> _DOCUMENTO FUENTE_:
--*--

1. El sentido de la física filosófica
En el capítulo precedente se señaló la posibilidad de un tipo de conocimientos, denominados «físicos», cuyo objeto tuviera tan sólo la inmaterialidad individual. Tanto en el orden de la existencia como en el de la esencia, tal objeto sería realmente algo material, y en sí mismo estaría dotado de la concreta y respectiva individuación; únicamente en cuanto objeto de especulación científica se hallaría desprovisto de esta individuación, ya que las ciencias especulativas no consideran lo singular en cuanto tal, sino en tanto que es portador de una esencia o valor universal.
Sea, por ejemplo, la naturaleza «hombre» como materia de conocimiento físico. En sí misma y con independencia de toda especulación, esta naturaleza se encuentra realizada, fuera de la mente, en unos individuos que denominamos hombres. Cada uno de ellos es un ser singular, irreductible a sus semejantes; cada cual tiene su privativa y peculiar entidad, en la que ningún otro le puede sustituir. Pero hay en todos ellos, sin embargo, una naturaleza o dimensión común, algo en lo que todos participan y por cuya virtud se constituyen como miembros de una única especie, denominada humana. La ciencia especulativa, que no logra captar la intransferible singularidad de cada hombre, se adueña, no obstante de esa dimensión común a todos ellos y la hace el objeto de sus indagaciones. Este «objeto», por tanto, carece de materia individual; se halla desnudo de la singular concreción que realmente tiene fuera de la ciencia; es, en definitiva y bajo tal aspecto, algo inmaterial. Mas sólo en ese aspecto. Porque la misma realidad de la naturaleza «hombre», aun desprovista de la individuación, sigue siendo algo en lo que hay materia, o lo que es lo mismo, algo que en la materia es. Todo hombre, en efecto, tiene un cuerpo, al que hace de algún modo referencia la idea universal de hombre como especie del género «animal». Este lastre corpóreo sitúa al hombre, íntegramente considerado, en el plano de la inmaterialidad simplemente «física», por oposición a los objetos de la matemática y los de la metafísica.

--*--

> _EXTRACTO DE DATOS_:
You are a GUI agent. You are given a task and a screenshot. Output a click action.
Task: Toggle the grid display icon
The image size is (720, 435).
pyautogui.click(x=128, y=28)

--*--

> _CONSIGNA_: Imprime sin ningún cambio el pasaje del texto sobre la física filosófica que empieza en "1. El sentido" y termina en "o valor universal.", incluidas ambas partes.

> _RESPUESTA_:
1. El sentido de la física filosófica
En el capítulo precedente se señaló la posibilidad de un tipo de conocimientos, denominados «físicos», cuyo objeto tuviera tan sólo la inmaterialidad individual. Tanto en el orden de la existencia como en el de la esencia, tal objeto sería realmente algo material, y en sí mismo estaría dotado de la concreta y respectiva individuación; únicamente en cuanto objeto de especulación científica se hallaría desprovisto de esta individuación, ya que las ciencias especulativas no consideran lo singular en cuanto tal, sino en tanto que es portador de una esencia o valor universal.